• [やること A] 以下の文章で、筆者はなぜ、まずアメリカ人を驚かす必要があったと考えたのですか。文章に書かれている理由を1〜3文で説明してください。

• [読む文章]
══════

なぜ日本企業はアメリカで通用しないのか
プレジデントオンライン / 2019年5月13日 9時15分
■日本の製品で「世界をもう一度驚かす」
僕が単身渡米し、カリフォルニア州に小さなオフィスを借りたのは2015年のこと。東京大学情報システム工学研究室発のロボットベンチャー企業、SCHAFT(シャフト)で取締役CFOを務め、13年に同社を米グーグル本社に売却することに成功した後、日本のロボット技術をアメリカの市場に導入するために新たな会社を設立したのだ。
日本のハイテク製品を売って成功するには、アメリカで売れなければ話にならない。世界を日本の製品で、もう一度驚かす。それには、まずアメリカ人を驚かす必要があった。日本とアメリカの文化の違いに悪戦苦闘しながらも優秀な人材を集め、立ち上げた会社はフラクタ(Fracta, Inc.)。ロボットを使って経年劣化が激しいアメリカの水道管を点検し、破損の原因となる傷や厚みなどのデータを収集する事業をスタートさせた。
そして、18年5月31日には、世界の水処理大手企業である栗田工業からの全面的な資本出資を受け入れた。同社の水産業における世界的なブランドをテコに、強力な資金的バックアップを受けながら、協同して北米や欧州、アジアやアフリカといった全世界に事業を展開していく足場を作ることに成功したのだ。

══════

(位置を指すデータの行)
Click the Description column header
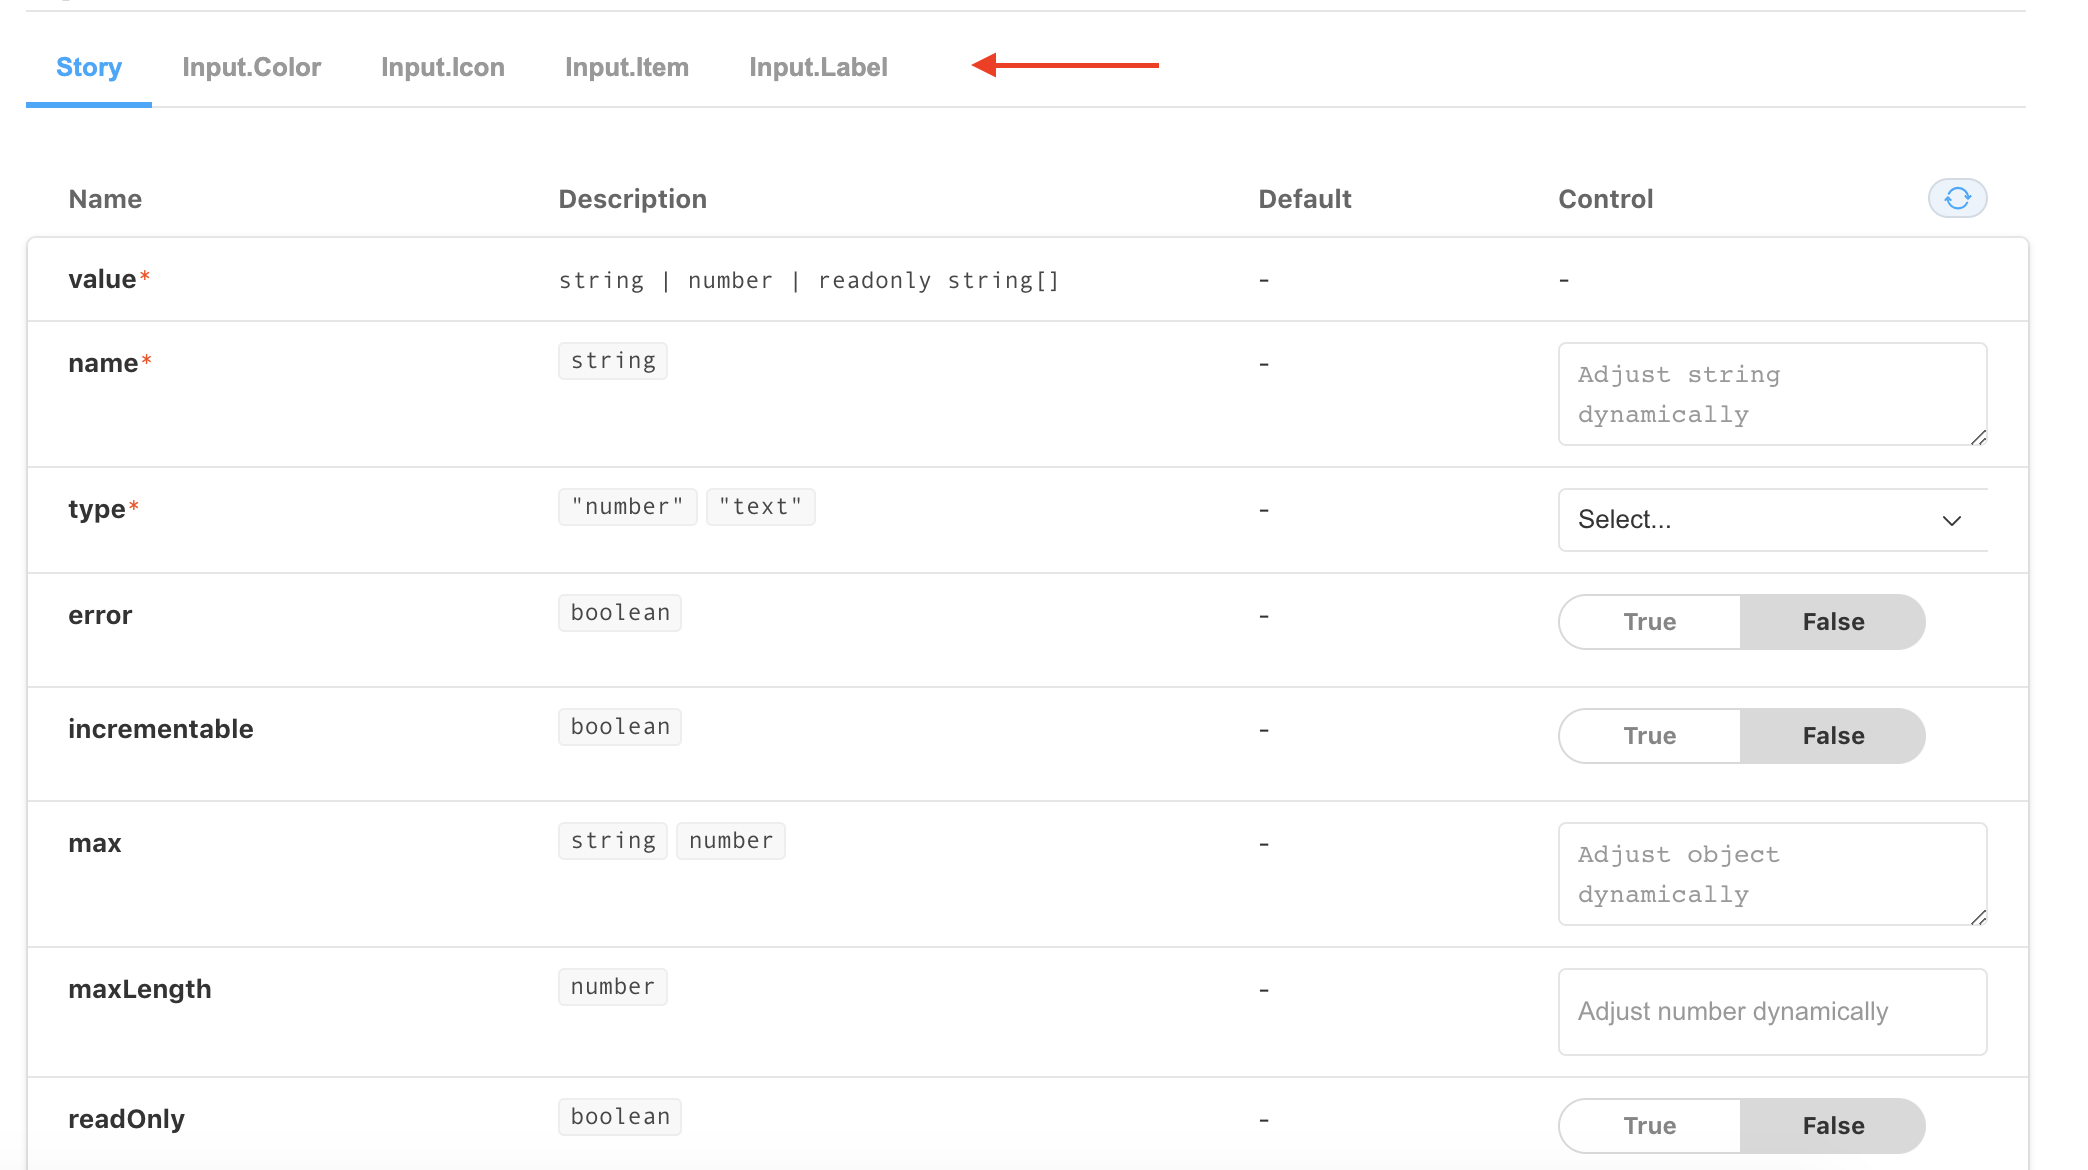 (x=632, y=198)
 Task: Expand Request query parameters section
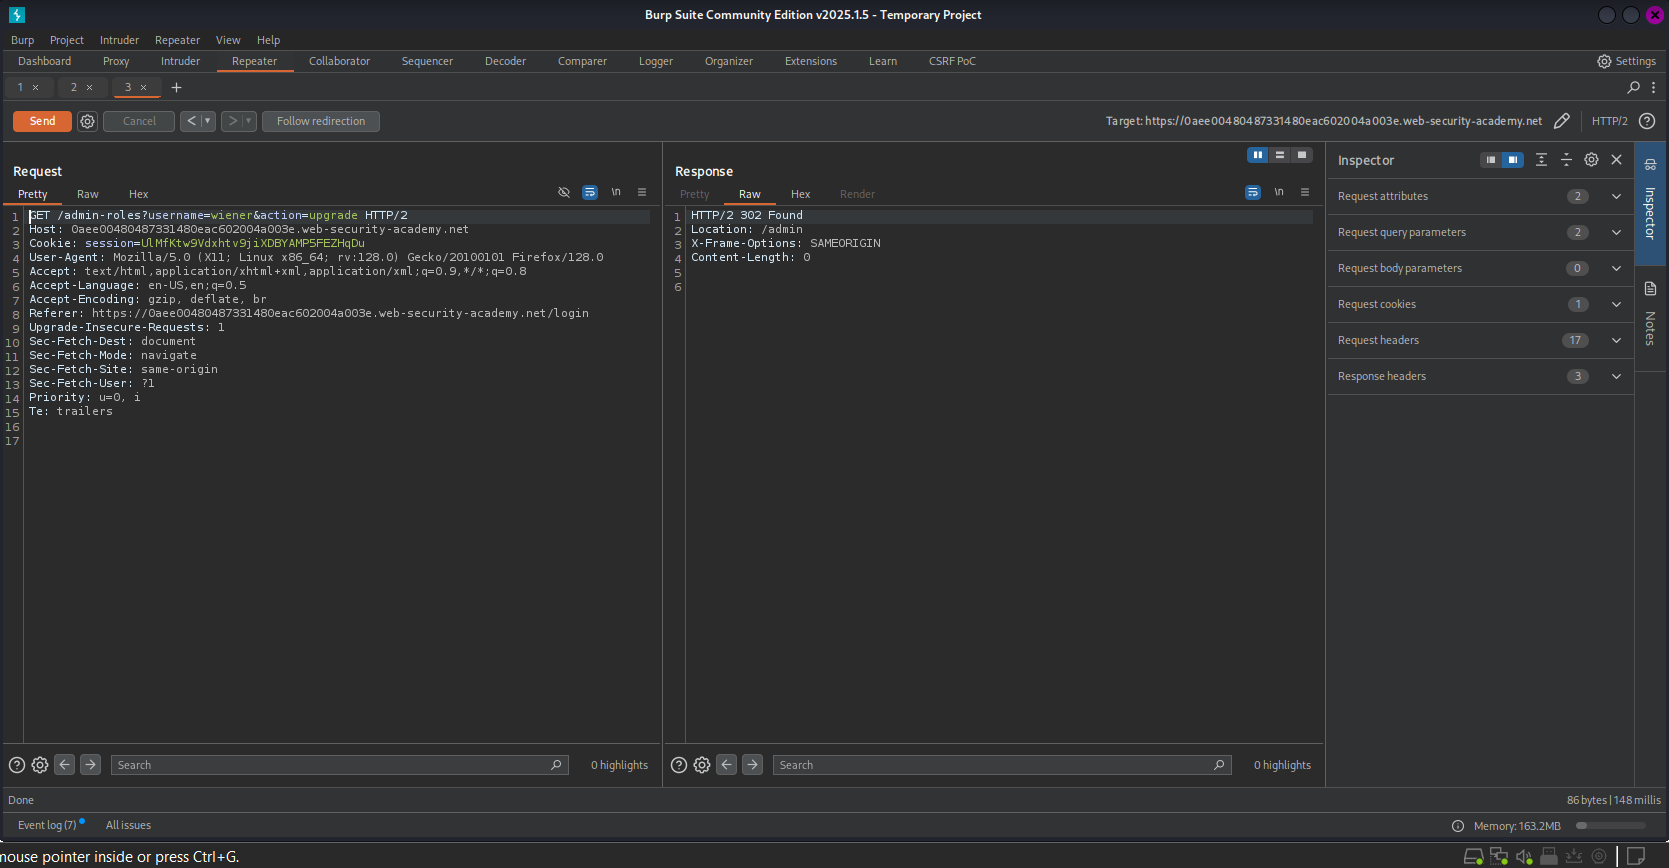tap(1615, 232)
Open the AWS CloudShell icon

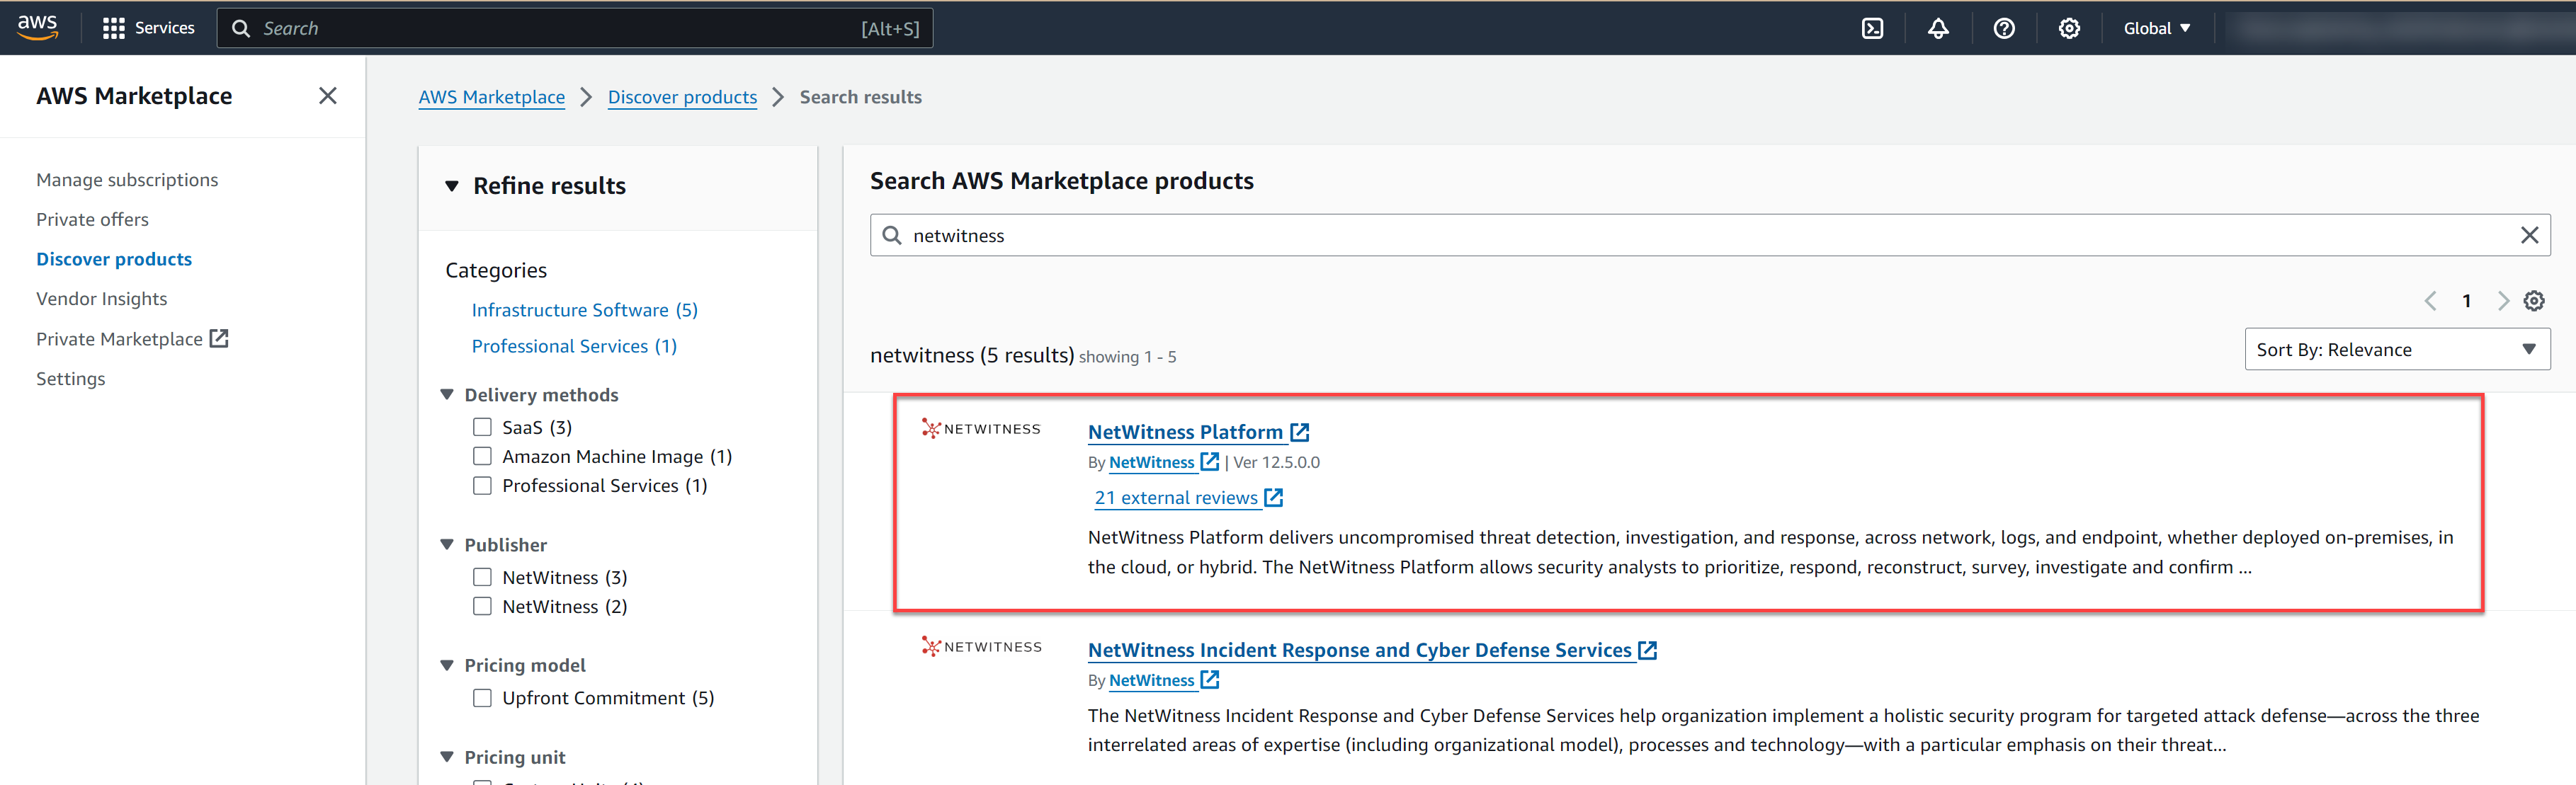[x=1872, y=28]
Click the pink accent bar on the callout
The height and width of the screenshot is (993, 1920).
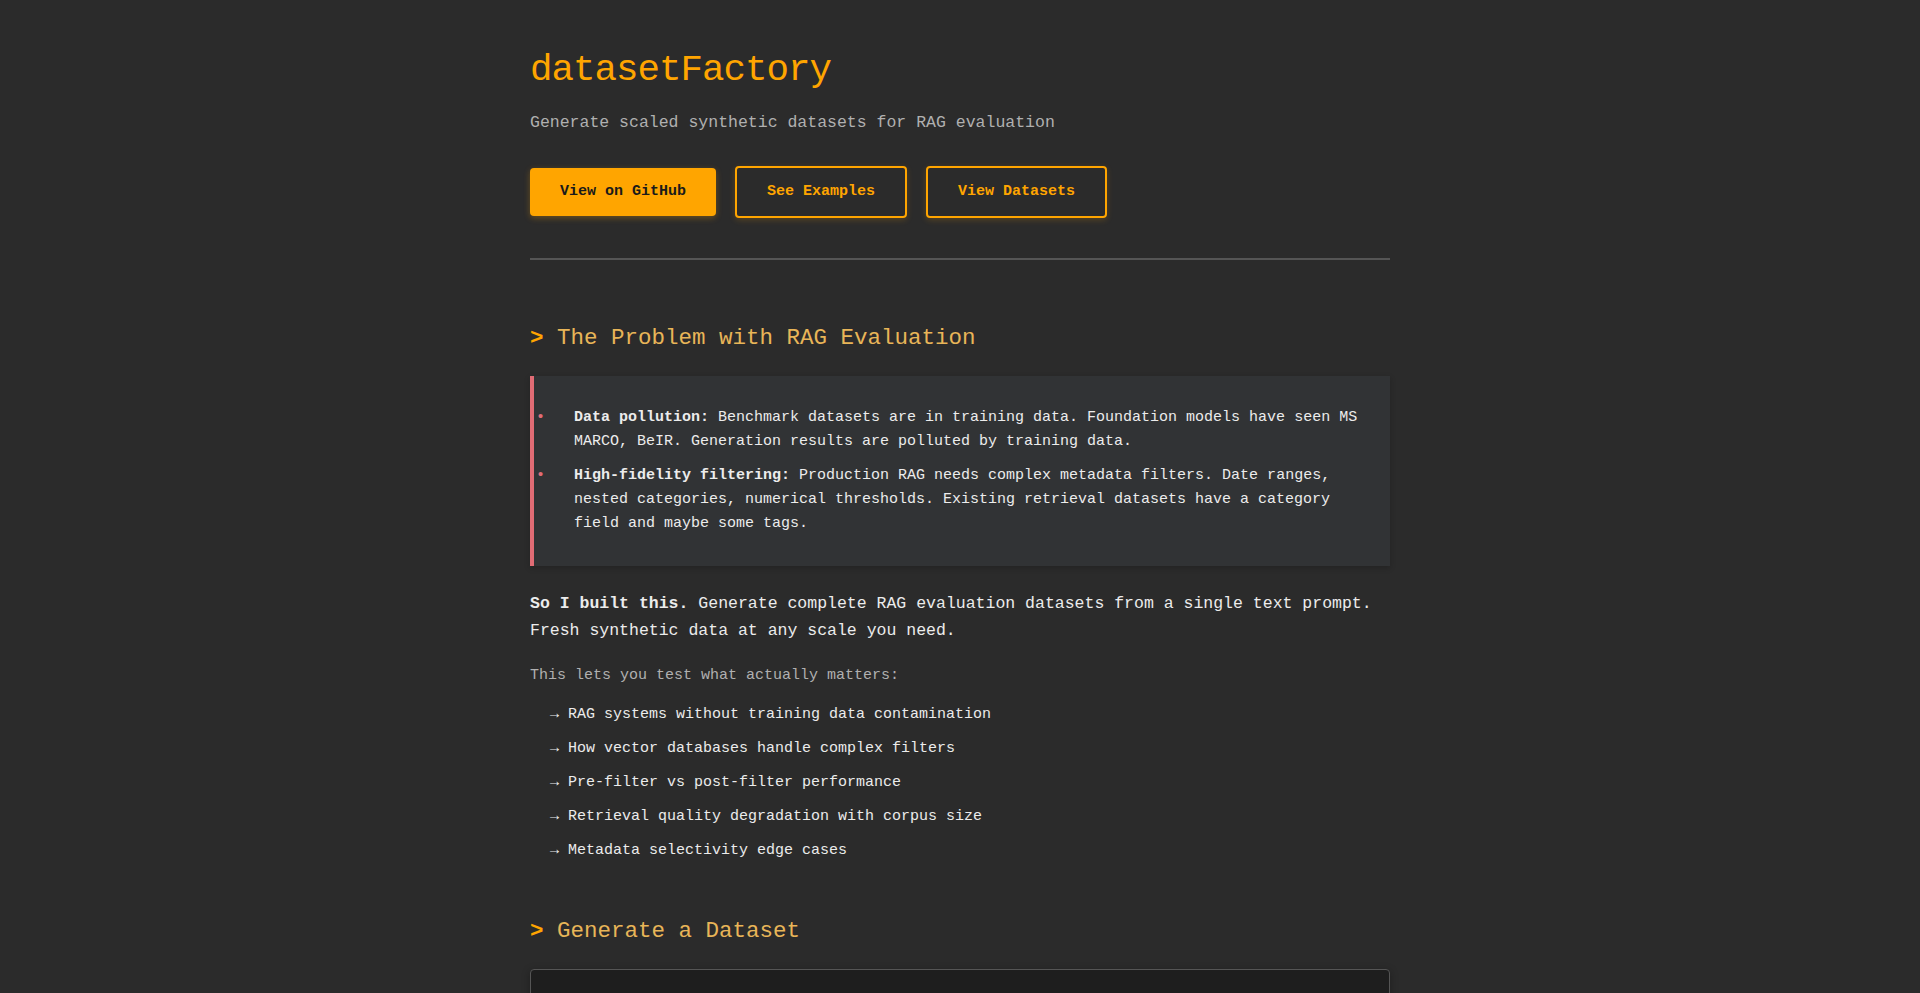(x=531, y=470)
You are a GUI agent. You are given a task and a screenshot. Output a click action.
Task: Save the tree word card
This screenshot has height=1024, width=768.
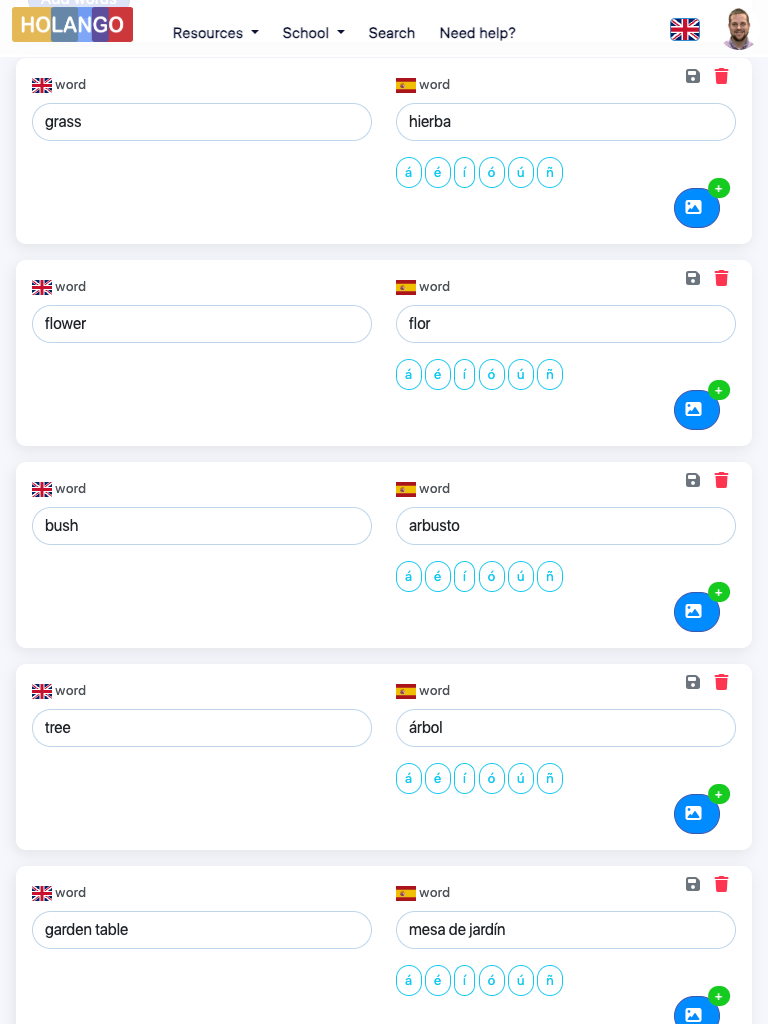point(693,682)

══════

• [やること B] エントリーの「Task: Expand Request」を含む行から「(x=531, y=470)」を含む行まで（両方の行を含む）を、1行を1つの文字列にしたJSONのリストとしてまとめてください。空行は入れず、画像も答えに入れないでください。

• [答え A] 日本のハイテク製品を売って成功するには、アメリカで売れなければ話にならないからです。日本の製品で世界をもう一度驚かすには、まずアメリカ人を驚かす必要があったと書かれています。

• [答え B]
[
  " Task: Expand Request query parameters section",
  "tap(1615, 232)",
  "Open the AWS CloudShell icon",
  "[x=1872, y=28]",
  "Click the pink accent bar on the callout",
  "The height and width of the screenshot is (993, 1920).",
  "(x=531, y=470)"
]